• [CHALLENGE 1]
Transcribe the passage on neural activation functions in full, with no changes.

• [PASSAGE GIVEN]
________

The neurone computes the weighted sum of its inputs and fires if this sum is above a certain threshold. Its firing rate depends on the strength of the inputs. The firing rate is computed by an activation function. This activation function is important because it gives the system its non linear behaviour.

There are several types activation functions. The following table summarises the most important ones:

Function	Graph	Description
Sigmoid or Logistic Activation Function		The Sigmoid Function curve looks like a S-shape. Advantages: maps nicely with probabilities as it varies from 0 to 1.
Tanh or hyperbolic tangent Activation Function		Tanh is also like logistic sigmoid but better. The range of the tanh function is from (-1 to 1). tanh is also sigmoidal (s – shaped). Advantages: In this function the negative inputs are mapped strongly to negative values and the zero inputs will be mapped near zero in the tanh graph.
ReLU (Rectified Linear Unit) Activation Function		This is the most used activation function in the world right now.Since, it is used in almost all the convolutional neural networks or deep learning. Disadvantage: The negative values become zero immediately which decreases the ability of the model to fit or train from the data properly
Leaky ReLU		It is an attempt to solve the dying ReLU problem. The leak helps to increase the range of the ReLU function. Usually, the value of a is 0.01 or so.

________

• [EXTRACTED DATA]
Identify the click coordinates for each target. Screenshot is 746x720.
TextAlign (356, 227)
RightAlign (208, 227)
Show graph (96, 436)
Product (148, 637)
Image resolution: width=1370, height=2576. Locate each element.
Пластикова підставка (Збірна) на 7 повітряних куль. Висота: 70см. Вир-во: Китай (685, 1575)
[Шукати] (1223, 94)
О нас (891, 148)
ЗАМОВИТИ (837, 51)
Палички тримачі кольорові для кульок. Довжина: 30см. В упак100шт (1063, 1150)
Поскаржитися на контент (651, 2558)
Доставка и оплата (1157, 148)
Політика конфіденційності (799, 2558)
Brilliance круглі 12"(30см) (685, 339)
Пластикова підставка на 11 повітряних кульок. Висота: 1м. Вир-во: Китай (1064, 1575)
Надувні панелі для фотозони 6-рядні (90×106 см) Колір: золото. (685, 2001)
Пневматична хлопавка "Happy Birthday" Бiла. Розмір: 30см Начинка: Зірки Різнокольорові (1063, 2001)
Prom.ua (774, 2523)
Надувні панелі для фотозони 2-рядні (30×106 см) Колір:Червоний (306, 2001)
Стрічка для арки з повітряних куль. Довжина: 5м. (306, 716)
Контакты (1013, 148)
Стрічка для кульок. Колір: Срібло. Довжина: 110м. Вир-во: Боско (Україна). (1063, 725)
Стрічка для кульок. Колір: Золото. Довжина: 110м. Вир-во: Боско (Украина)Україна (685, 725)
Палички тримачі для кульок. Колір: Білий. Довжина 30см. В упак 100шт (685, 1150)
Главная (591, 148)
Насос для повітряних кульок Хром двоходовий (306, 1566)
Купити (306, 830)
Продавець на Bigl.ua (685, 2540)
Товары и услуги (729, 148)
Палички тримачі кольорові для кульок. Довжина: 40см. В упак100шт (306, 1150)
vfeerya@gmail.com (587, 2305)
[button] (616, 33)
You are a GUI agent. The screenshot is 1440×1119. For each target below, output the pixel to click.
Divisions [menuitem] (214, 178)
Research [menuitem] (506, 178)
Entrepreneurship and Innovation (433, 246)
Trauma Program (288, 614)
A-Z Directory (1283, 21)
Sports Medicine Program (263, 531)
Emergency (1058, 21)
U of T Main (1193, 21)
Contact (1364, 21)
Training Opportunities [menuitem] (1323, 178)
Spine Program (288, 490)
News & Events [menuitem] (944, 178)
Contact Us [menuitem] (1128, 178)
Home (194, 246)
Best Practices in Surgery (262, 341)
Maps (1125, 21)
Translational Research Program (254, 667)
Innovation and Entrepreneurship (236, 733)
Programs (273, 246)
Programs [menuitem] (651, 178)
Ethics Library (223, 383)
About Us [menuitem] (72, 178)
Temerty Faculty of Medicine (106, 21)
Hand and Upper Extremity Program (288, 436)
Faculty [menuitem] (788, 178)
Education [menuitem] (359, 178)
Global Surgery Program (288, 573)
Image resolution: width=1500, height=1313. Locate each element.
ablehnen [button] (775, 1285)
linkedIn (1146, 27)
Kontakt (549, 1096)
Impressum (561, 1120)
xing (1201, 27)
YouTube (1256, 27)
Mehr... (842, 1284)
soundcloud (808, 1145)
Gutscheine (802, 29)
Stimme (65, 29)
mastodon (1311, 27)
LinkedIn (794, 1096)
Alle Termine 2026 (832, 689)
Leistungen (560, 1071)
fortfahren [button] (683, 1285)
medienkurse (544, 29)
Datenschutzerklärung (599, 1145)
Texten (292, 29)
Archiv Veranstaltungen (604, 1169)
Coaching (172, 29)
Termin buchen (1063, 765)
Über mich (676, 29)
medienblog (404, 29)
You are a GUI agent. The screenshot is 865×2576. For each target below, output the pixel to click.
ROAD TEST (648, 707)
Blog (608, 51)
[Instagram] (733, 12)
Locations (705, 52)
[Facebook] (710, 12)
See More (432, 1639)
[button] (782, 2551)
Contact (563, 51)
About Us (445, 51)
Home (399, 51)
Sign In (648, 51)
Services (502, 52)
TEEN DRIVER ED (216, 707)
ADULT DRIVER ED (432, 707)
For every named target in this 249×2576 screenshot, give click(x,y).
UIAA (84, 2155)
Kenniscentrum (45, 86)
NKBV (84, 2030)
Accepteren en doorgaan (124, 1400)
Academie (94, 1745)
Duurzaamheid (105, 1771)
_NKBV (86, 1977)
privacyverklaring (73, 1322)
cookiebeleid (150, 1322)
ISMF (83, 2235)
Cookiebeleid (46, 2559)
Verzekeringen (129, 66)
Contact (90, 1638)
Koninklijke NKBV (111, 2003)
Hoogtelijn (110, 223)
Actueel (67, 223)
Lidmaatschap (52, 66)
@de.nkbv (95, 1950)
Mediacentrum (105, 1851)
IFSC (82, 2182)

________

• [CHALLENGE 2]
Restate word for word the lines of the entries, starting at the first line of the entries and ending at the line that contains "Палички тримачі кольорові для кульок. Довжина: 30см.", with both included.

• [OUTPUT 1]
The neurone computes the weighted sum of its inputs and fires if this sum is above a certain threshold. Its firing rate depends on the strength of the inputs. The firing rate is computed by an activation function. This activation function is important because it gives the system its non linear behaviour.

There are several types activation functions. The following table summarises the most important ones:

Function	Graph	Description
Sigmoid or Logistic Activation Function		The Sigmoid Function curve looks like a S-shape. Advantages: maps nicely with probabilities as it varies from 0 to 1.
Tanh or hyperbolic tangent Activation Function		Tanh is also like logistic sigmoid but better. The range of the tanh function is from (-1 to 1). tanh is also sigmoidal (s – shaped). Advantages: In this function the negative inputs are mapped strongly to negative values and the zero inputs will be mapped near zero in the tanh graph.
ReLU (Rectified Linear Unit) Activation Function		This is the most used activation function in the world right now.Since, it is used in almost all the convolutional neural networks or deep learning. Disadvantage: The negative values become zero immediately which decreases the ability of the model to fit or train from the data properly
Leaky ReLU		It is an attempt to solve the dying ReLU problem. The leak helps to increase the range of the ReLU function. Usually, the value of a is 0.01 or so.

• [OUTPUT 2]
Identify the click coordinates for each target. Screenshot is 746x720.
TextAlign (356, 227)
RightAlign (208, 227)
Show graph (96, 436)
Product (148, 637)
Image resolution: width=1370, height=2576. Locate each element.
Пластикова підставка (Збірна) на 7 повітряних куль. Висота: 70см. Вир-во: Китай (685, 1575)
[Шукати] (1223, 94)
О нас (891, 148)
ЗАМОВИТИ (837, 51)
Палички тримачі кольорові для кульок. Довжина: 30см. В упак100шт (1063, 1150)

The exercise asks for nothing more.